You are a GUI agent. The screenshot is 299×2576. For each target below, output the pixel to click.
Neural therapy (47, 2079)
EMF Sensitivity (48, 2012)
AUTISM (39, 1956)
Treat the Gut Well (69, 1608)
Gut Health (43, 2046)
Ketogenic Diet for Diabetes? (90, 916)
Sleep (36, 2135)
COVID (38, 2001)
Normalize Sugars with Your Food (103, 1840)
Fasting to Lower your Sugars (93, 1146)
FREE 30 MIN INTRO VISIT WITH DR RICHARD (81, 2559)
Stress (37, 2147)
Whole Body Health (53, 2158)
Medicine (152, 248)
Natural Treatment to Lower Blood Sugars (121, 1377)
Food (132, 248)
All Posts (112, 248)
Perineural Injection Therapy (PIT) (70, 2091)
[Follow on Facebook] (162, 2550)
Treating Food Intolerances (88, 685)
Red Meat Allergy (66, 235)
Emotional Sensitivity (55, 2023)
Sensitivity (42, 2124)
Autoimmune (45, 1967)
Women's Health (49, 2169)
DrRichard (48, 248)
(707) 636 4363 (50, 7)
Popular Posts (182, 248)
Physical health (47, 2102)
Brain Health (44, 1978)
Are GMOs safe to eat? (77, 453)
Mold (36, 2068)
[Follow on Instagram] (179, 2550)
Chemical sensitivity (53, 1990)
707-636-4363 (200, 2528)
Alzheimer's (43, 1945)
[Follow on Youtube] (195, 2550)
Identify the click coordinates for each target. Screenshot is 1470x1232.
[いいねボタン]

◇ ◇ ◇ ◇ ◇ ◇ ◇

A single number is expected: how many lines in the entries above hold the word "Food".

* _ANSWER AREA_
3